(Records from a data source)
○ ○ ○ ○

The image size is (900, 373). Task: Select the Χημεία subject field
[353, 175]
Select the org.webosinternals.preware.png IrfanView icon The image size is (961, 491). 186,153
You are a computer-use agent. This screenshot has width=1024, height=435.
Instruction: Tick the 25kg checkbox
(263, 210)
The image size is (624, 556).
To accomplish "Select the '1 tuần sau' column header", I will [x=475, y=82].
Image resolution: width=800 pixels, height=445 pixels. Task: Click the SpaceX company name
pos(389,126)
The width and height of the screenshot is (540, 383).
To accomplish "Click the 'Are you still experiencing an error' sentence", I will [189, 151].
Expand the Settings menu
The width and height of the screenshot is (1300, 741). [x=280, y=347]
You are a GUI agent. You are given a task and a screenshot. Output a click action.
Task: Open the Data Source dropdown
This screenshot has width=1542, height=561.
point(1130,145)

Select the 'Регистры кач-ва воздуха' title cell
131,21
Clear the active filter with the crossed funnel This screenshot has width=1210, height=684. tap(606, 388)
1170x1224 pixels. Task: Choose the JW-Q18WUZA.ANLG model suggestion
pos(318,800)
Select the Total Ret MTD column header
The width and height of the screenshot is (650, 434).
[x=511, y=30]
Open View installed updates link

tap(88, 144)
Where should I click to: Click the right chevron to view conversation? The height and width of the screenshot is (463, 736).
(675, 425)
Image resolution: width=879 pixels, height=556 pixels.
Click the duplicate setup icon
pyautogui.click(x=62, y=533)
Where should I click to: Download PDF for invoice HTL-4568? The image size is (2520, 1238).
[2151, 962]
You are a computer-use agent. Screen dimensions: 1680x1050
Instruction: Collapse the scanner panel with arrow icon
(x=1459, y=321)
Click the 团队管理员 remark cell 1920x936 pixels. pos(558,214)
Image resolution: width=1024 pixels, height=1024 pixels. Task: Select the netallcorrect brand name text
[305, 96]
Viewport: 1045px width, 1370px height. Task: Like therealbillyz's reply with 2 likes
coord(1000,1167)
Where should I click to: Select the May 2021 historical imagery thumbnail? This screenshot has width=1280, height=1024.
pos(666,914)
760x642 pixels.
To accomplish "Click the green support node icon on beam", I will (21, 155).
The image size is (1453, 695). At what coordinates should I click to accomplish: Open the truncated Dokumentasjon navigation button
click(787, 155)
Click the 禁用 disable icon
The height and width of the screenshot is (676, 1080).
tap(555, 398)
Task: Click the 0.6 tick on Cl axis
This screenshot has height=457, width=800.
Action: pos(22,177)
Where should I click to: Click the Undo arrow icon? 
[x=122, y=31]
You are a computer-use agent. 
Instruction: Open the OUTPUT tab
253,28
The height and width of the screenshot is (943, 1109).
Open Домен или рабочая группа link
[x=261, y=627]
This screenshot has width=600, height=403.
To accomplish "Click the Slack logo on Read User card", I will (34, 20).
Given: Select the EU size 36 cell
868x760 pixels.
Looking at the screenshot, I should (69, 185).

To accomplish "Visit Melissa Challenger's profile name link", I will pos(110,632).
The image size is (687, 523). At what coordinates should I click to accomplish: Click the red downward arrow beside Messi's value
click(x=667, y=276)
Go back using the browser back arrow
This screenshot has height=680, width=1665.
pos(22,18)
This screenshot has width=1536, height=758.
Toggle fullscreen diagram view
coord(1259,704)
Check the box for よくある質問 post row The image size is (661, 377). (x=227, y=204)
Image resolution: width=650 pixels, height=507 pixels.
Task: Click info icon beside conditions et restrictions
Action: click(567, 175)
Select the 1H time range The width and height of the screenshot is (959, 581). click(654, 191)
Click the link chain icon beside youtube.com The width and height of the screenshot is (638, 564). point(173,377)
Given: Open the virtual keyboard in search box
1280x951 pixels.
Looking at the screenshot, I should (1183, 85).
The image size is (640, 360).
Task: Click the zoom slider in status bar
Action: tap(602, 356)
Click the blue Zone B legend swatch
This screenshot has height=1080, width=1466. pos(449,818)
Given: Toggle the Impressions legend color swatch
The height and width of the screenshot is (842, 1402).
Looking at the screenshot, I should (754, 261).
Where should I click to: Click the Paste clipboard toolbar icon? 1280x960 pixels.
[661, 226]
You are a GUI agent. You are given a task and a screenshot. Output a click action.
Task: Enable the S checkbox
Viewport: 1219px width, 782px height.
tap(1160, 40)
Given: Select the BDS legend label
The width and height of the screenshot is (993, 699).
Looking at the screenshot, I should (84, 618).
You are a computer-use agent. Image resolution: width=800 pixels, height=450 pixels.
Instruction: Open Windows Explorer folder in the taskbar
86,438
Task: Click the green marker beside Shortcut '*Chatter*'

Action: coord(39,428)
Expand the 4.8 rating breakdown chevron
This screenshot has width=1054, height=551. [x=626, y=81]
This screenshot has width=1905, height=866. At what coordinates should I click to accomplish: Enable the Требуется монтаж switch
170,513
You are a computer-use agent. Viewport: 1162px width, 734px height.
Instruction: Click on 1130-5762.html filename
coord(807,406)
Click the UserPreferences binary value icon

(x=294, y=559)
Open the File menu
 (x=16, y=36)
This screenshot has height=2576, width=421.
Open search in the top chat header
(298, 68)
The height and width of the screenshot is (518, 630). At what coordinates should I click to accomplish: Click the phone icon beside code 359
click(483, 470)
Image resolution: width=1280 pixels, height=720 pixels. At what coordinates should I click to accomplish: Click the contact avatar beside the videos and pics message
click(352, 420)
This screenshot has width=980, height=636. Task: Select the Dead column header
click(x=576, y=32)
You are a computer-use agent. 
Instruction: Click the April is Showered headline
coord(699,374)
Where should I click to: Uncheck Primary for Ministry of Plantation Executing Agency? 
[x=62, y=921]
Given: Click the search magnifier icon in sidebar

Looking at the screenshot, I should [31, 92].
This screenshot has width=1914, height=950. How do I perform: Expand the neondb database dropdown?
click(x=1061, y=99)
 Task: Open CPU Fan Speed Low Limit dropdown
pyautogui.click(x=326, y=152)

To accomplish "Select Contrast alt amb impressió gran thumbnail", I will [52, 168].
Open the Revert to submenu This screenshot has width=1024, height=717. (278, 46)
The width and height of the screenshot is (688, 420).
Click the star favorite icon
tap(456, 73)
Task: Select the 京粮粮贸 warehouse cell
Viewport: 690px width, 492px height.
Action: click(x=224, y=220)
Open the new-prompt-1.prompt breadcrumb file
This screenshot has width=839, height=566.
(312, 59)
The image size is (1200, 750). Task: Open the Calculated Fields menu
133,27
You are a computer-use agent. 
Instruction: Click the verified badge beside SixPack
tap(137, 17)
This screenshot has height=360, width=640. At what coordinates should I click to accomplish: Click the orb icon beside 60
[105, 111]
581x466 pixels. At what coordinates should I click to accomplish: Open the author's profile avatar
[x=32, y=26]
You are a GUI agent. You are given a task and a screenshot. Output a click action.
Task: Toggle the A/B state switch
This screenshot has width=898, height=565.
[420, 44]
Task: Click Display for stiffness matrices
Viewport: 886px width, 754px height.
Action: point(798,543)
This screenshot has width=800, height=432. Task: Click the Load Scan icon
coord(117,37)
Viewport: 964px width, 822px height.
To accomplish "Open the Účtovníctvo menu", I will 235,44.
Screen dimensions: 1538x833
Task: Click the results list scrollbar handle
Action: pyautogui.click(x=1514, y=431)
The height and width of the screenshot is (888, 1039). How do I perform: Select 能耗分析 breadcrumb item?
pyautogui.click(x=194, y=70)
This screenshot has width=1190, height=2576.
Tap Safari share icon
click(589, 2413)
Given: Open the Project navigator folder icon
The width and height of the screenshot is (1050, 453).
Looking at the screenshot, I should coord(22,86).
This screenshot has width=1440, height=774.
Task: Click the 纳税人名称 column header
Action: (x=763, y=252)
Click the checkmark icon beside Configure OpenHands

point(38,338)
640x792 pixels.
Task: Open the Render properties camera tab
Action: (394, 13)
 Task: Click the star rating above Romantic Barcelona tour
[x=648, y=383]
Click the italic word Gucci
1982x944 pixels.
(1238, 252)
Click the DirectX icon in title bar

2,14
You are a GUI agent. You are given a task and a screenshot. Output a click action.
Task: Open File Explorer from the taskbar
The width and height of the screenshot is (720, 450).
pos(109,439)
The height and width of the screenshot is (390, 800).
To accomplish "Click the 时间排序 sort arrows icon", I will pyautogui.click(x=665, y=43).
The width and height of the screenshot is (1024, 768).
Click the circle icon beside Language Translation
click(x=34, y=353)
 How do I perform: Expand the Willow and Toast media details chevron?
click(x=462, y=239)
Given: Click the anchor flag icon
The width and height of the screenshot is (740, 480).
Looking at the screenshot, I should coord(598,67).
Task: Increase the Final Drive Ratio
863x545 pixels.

○ ○ ○ ○

■ PROBLEM STATEMENT:
Copy every line above that holds the word "computer".

■ SOLUTION:
You are a computer-use agent. This screenshot has width=1024, height=435.
You are a computer-use agent. Screen dimensions: 1680x1050
You are a computer-use agent. 
You are a computer-use agent. Image resolution: width=800 pixels, height=450 pixels.
You are a computer-use agent. Viewport: 1162px width, 734px height.
You are a computer-use agent. 
You are a computer-use agent. 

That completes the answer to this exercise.